Among the lines below, count those containing the word "icon". Give the number only.

*** Exercise input

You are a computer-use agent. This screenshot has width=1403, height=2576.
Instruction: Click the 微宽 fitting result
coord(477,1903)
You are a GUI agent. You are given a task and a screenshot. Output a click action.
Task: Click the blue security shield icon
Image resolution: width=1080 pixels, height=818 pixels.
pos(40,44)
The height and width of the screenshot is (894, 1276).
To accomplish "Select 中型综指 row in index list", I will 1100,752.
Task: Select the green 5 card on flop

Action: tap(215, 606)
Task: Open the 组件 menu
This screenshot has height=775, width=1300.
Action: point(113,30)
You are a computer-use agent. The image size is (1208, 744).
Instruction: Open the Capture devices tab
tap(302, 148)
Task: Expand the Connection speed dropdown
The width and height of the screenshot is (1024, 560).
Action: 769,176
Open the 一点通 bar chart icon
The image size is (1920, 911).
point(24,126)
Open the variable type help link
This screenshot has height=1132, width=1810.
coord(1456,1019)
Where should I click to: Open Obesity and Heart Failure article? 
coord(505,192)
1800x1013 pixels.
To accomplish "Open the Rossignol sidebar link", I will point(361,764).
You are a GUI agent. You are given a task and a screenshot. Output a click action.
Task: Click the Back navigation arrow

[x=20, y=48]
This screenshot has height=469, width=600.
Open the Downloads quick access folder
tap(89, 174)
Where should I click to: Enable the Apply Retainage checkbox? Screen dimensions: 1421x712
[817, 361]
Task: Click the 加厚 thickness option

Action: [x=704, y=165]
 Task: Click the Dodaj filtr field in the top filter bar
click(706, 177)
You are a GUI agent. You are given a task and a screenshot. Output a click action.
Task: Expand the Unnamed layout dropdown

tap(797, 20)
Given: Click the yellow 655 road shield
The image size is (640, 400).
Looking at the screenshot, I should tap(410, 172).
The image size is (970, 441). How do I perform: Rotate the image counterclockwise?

******

Answer space »
2